I am not arguing that national security information should be made publicly available, as I have already stated. The case I am making is that governments and public servants develop vested interests in withholding information which are at odds with the interests of the community. They should not be able to hide behind the cloak of national security or any other grounds for secrecy that can be abused. This being the case, the basis and veracity of their claims for exempting information should always be subject to scrutiny and final review by appropriately qualified and trustworthy individuals, such as Supreme Court judges. Conclusive certificates remove this essential element of oversight, and I am extremely pleased that the Liberal Party will join with the Greens in voting them out of existence.
A 2006 report by the commonwealth Ombudsman recommended that agency heads issue a clear statement to staff expressing a commitment to sound FOI practice and the goals of the Freedom of Information Act. This was not done in the last term of government in the ACT. Even after the ACT Auditor-General subsequently issued a highly critical report into FOI practices in the ACT, the government still has not issued a whole-of-government directive that the objects of the Freedom of Information Act are to be strictly adhered to, that agencies should err on the side of releasing documents, that political embarrassment is not grounds for exemption and that FOI officers will be supported and not penalised if they approach their tasks in this spirit.

- _SOURCE EXCERPT_:
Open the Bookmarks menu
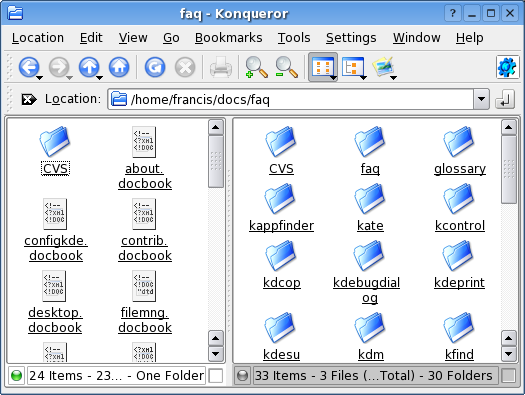The width and height of the screenshot is (525, 395). (229, 38)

- _JOB 1_:
In the FOI speech:
(a) Who does the speaker give as an example of the people who should review claims for exempting information?
(b) Which party will join the Greens in voting conclusive certificates out of existence?
(c) In what year did the commonwealth Ombudsman issue the report on FOI practice?
- _JOB 2_: Could you write out the FOI speech again, everything from "A 2006 report" down to "in this spirit.", swapping "staff" for "employees"?

- _PROBLEM SOLUTION 1_:
(a) Supreme Court judges
(b) The Liberal Party
(c) 2006

- _PROBLEM SOLUTION 2_:
A 2006 report by the commonwealth Ombudsman recommended that agency heads issue a clear statement to employees expressing a commitment to sound FOI practice and the goals of the Freedom of Information Act. This was not done in the last term of government in the ACT. Even after the ACT Auditor-General subsequently issued a highly critical report into FOI practices in the ACT, the government still has not issued a whole-of-government directive that the objects of the Freedom of Information Act are to be strictly adhered to, that agencies should err on the side of releasing documents, that political embarrassment is not grounds for exemption and that FOI officers will be supported and not penalised if they approach their tasks in this spirit.